A and B are midpoints of PQ and QR respectively.

∴ AB || PR and AB = $\dfrac{1}{2}$ PR (By midpoint theorem) …..(1)

Similarly in △PRS,

D and C are midpoints of PS and RS respectively.

∴ DC || PR and DC = $\dfrac{1}{2}$ PR (By midpoint theorem) …..(2)

In △PQS,

D and A are midpoints of PS and PQ respectively.

∴ DA || QS and DA = $\dfrac{1}{2}$ QS (By midpoint theorem) …..(3)

Similarly in △QRS,

B and C are midpoints of QR and SR respectively.

∴ BC || QS and BC = $\dfrac{1}{2}$ QS (By midpoint theorem) …..(4)

From (1) and (2) we get,

AB = DC and AB || DC

From (3) and (4) we get,

DA = BC and DA || BC

Since, opposite sides are parallel and equal.

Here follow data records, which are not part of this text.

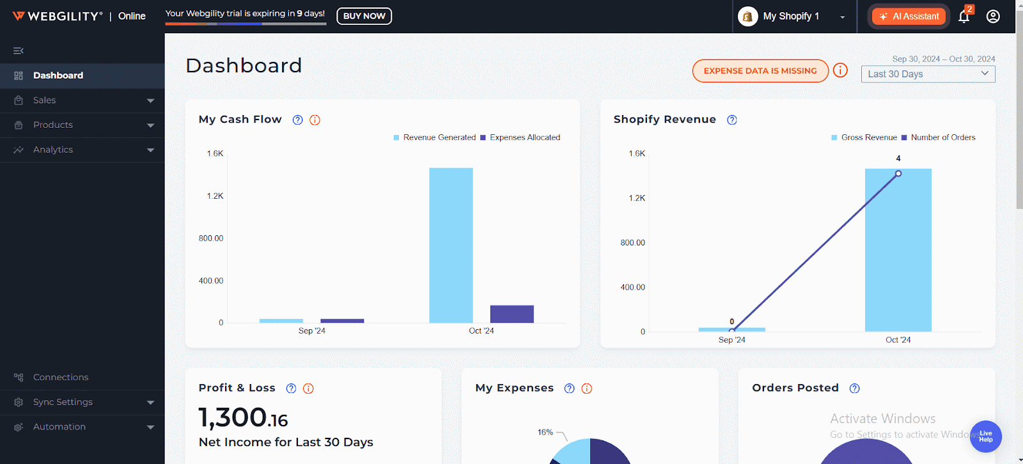Click the orange info icon beside My Expenses
Screen dimensions: 1023x464
click(586, 389)
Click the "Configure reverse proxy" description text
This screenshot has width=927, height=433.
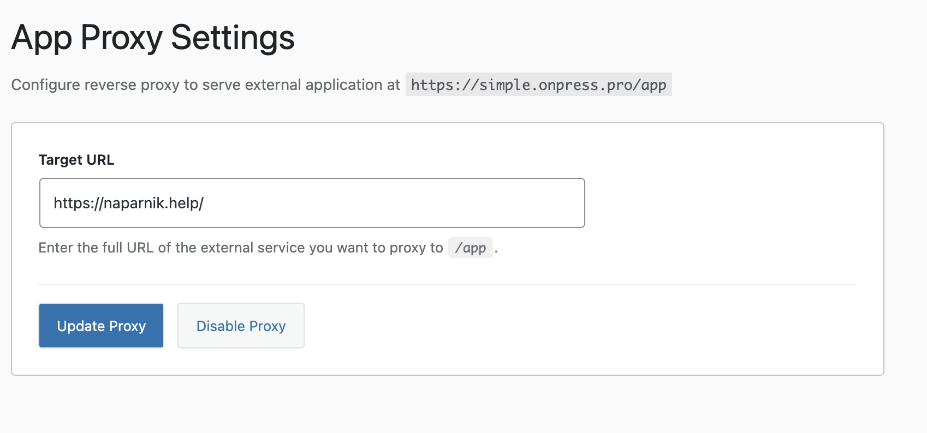(x=205, y=85)
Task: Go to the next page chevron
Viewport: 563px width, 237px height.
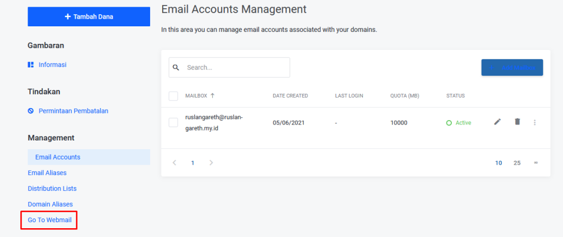Action: [x=211, y=163]
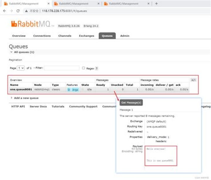Open the HTTP API footer link
This screenshot has height=180, width=211.
coord(18,107)
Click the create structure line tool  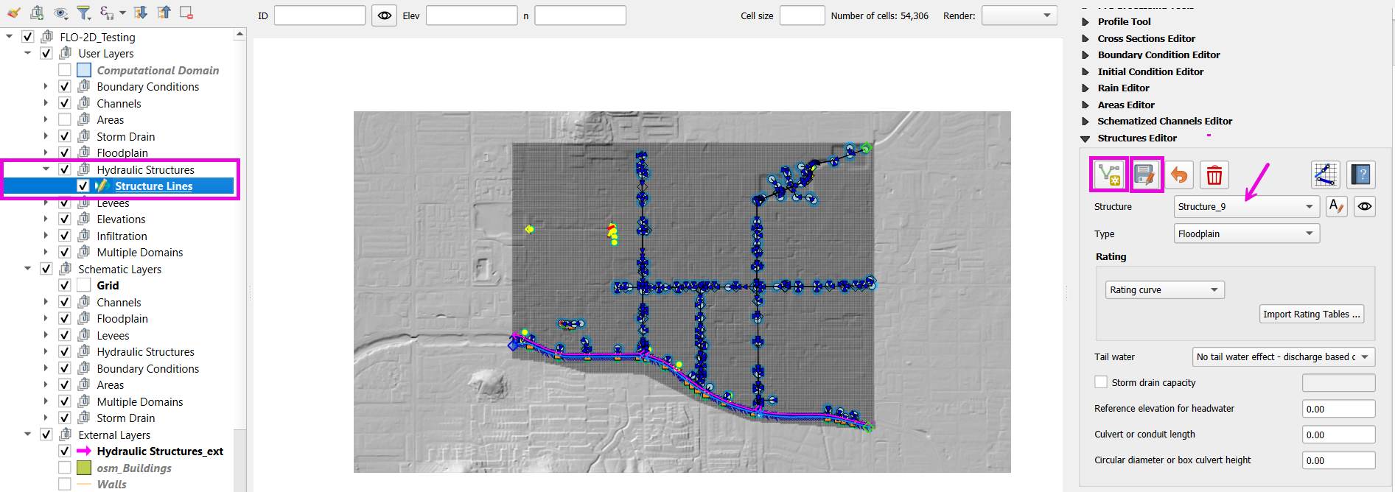point(1108,175)
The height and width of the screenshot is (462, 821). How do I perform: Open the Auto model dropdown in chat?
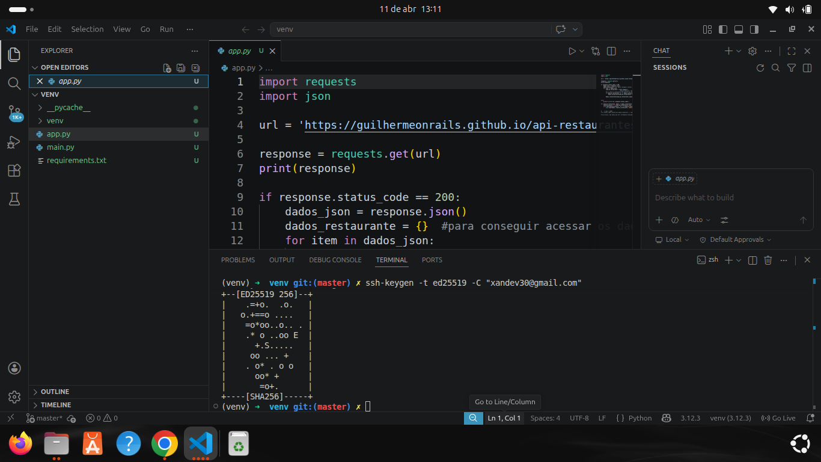point(699,220)
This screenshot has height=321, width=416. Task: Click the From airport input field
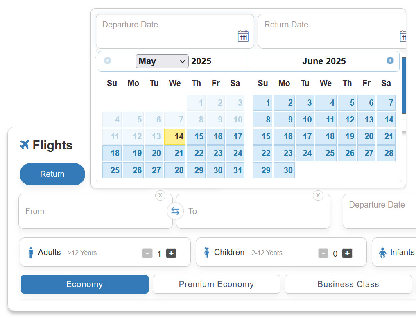pos(95,211)
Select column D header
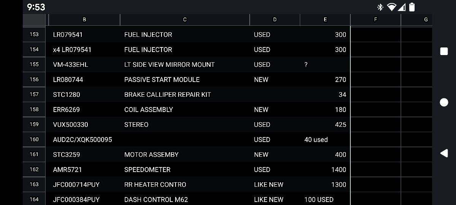Image resolution: width=456 pixels, height=205 pixels. [x=275, y=20]
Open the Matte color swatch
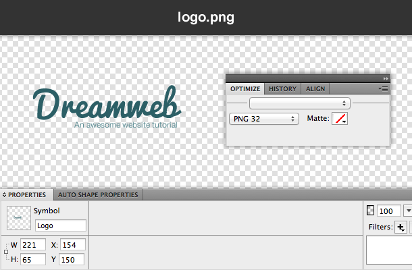The image size is (412, 270). [340, 119]
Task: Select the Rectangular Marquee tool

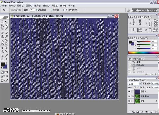Action: (2, 22)
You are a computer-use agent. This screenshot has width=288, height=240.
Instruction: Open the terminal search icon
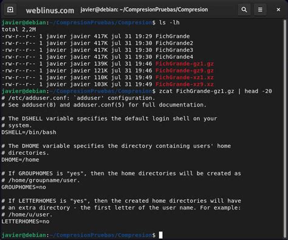pos(244,10)
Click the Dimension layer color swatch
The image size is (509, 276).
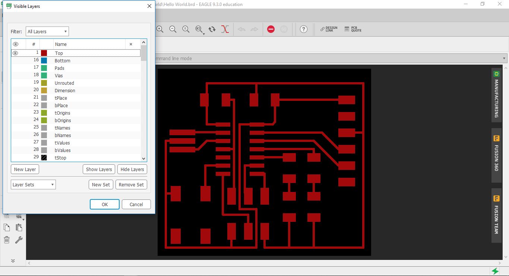44,90
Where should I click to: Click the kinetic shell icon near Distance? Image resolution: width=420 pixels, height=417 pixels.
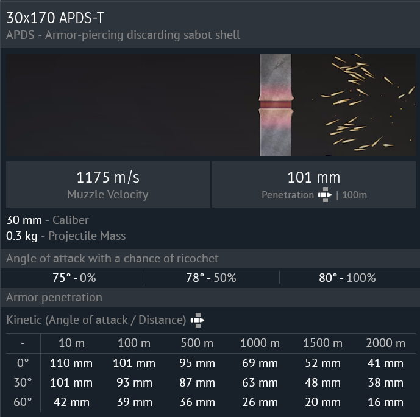pos(198,320)
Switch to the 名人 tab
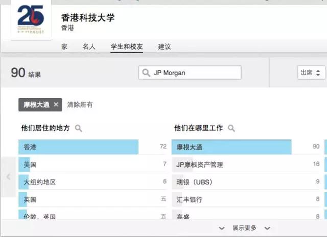The image size is (327, 237). pos(89,46)
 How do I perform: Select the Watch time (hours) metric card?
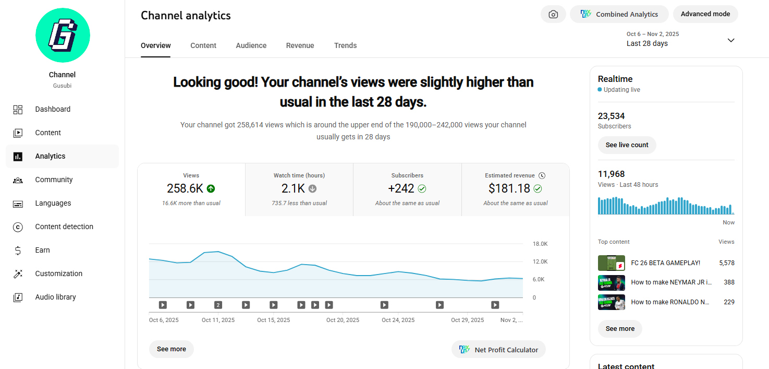(299, 189)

Thus, ABCD is a parallelogram.

In △ABC,

E and F are midpoints of AB and BC respectively.

∴ EF || AC and EF = $\dfrac{1}{2}$ AC (By midpoint theorem) …..(5)

Similarly in △ADC,

H and G are midpoints of AD and CD respectively.

∴ GH || AC and GH = $\dfrac{1}{2}$ AC (By midpoint theorem) …..(6)

In △ABD,

H and E are midpoints of AD and AB respectively.

∴ EH || BD and EH = $\dfrac{1}{2}$ BD (By midpoint theorem) …..(7)

Similarly in △BCD,

F and G are midpoints of BC and CD respectively.

∴ FG || BD and FG = $\dfrac{1}{2}$ BD (By midpoint theorem) …..(8)

From (5) and (6) we get,

EF = GH AND EF || GH

From (7) and (8) we get,

EH = FG and EH || FG

Since, opposite sides are parallel and equal.

Thus, EFGH is a parallelogram.

Hence, ABCD and EFGH are parallelograms.